WHAT TO DO:
A. In the passage on CWU's values, rewrite the paragraph that begins "CWU must also strive to serve its region" as a short bulleted list that keeps its main points.
B. Copy the whole listing below the passage on CWU's values word for word, but leave out the pictures.

SELECTED PASSAGE:

※ ※ ※

As a community dedicated to the principles of academic freedom, CWU must be an environment that promotes reasoned, civil, and lightened discourse and creative expression without fear of reprisal, ridicule, or exclusion. CWU’s educational environment must empower each person with the freedom to explore, to evaluate, and to learn.
CWU must also strive to serve its region by addressing pressing economic and social issues. As a comprehensive university, CWU must use its intellectual capacity not only to contribute to disciplinary literatures, but also to assist area business, social, and government leaders in strengthening and diversifying the area’s economic base, to help create a sustainable natural environment, and to address critical social issues.
CWU is also a place where people gather to live and to work. It must therefore be a place that enables people to grow and to prosper. In keeping with the academic values of shared governance and reasoned dialogue, the university must be open, transparent, and empowering. It follows, then, that CWU is committed to the following shared values:
Student success: CWU believes that student success is best achieved by providing supportive learning and living environments that encourage intellectual inquiry, exploration, and application. CWU believes that learning is best achieved in small classroom or group settings with ample opportunities for individualized instruction, mentoring, advising, and programming.

※ ※ ※

RECORD EXCERPTS:
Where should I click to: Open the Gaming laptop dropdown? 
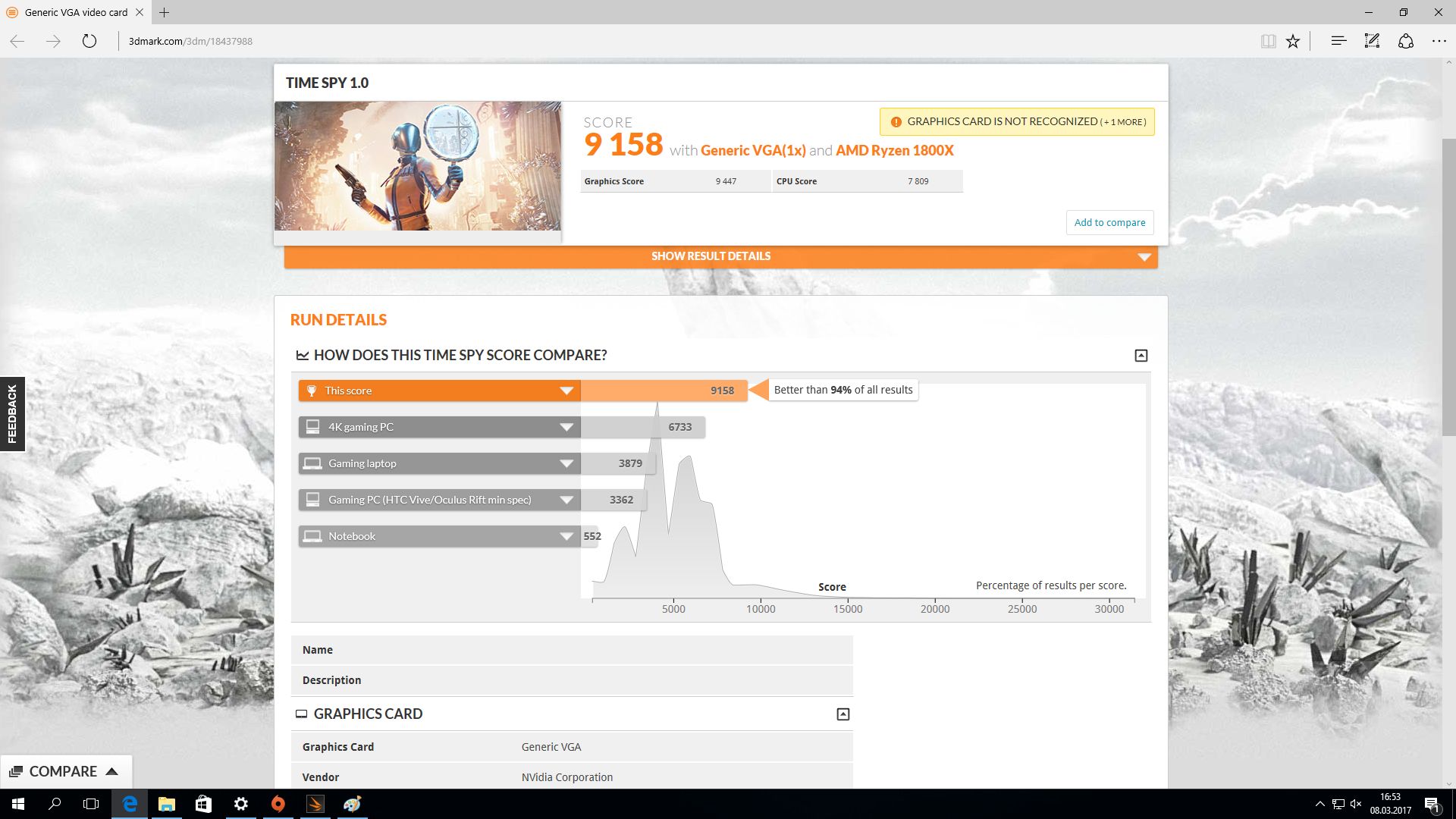pos(566,463)
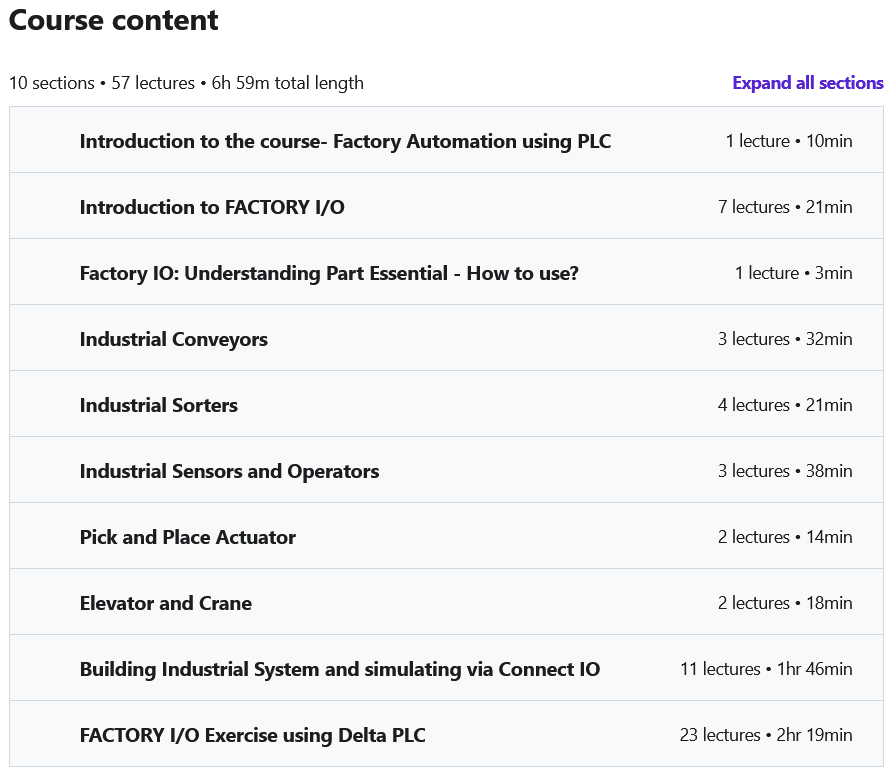Click the 1 lecture • 10min label
The width and height of the screenshot is (890, 777).
(789, 141)
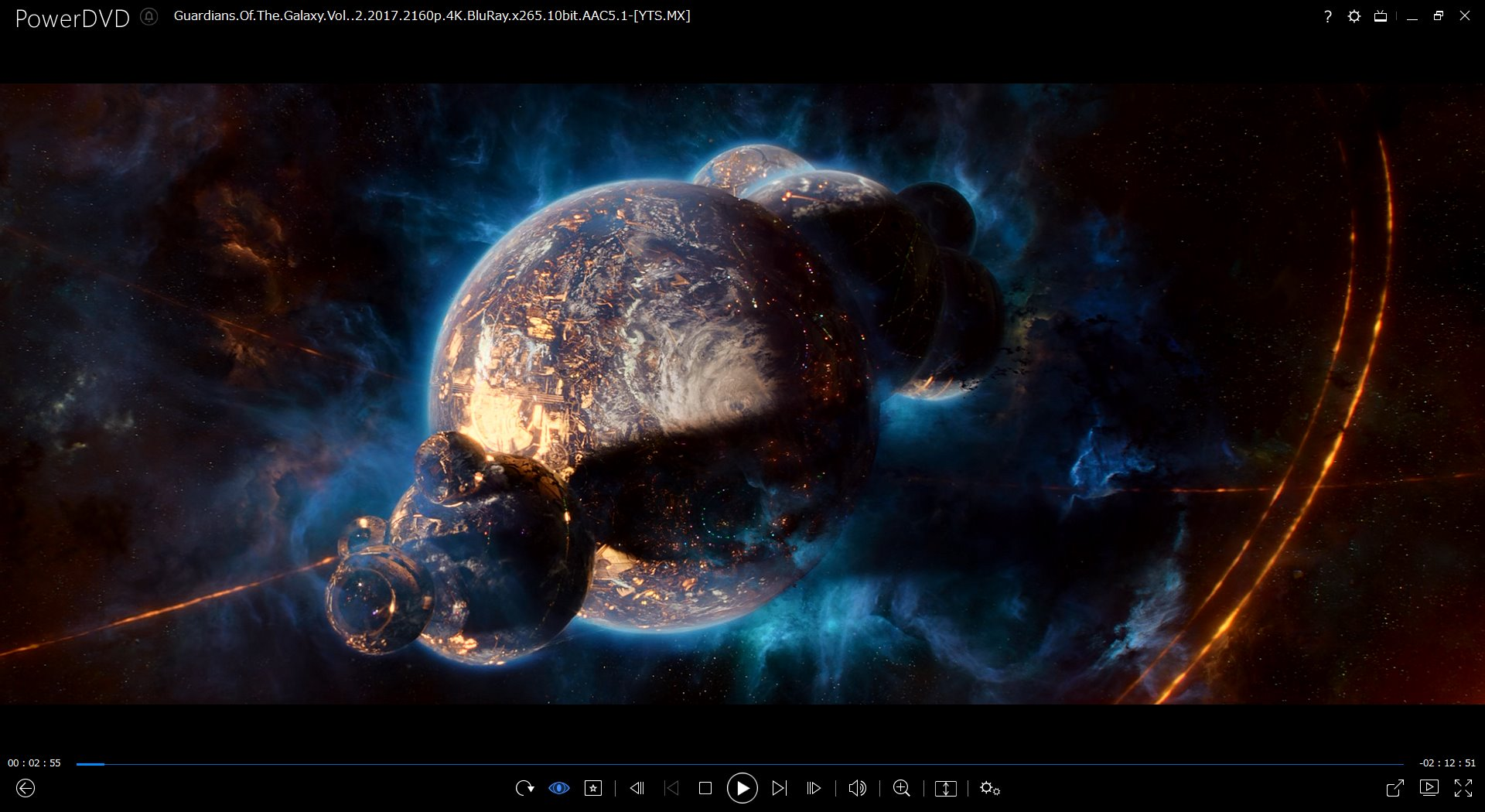Enter fullscreen playback mode
Viewport: 1485px width, 812px height.
[1465, 789]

※ ※ ※

RESULTS FOR THE EXERCISE:
A.
- CWU should serve its region by taking on urgent economic and social problems.
- As a comprehensive university, it should use its intellectual capacity to add to the literature of its disciplines.
- It should also help local business, social, and government leaders strengthen and diversify the area's economy.
- It should help build a sustainable natural environment.
- It should help tackle critical social issues.

B.
Where should I click to: Open the Gaming laptop dropdown? 
pos(566,463)
Click the 1 lecture • 10min label
The width and height of the screenshot is (890, 777).
(789, 141)
Enter fullscreen playback mode
Viewport: 1485px width, 812px height.
[1465, 789]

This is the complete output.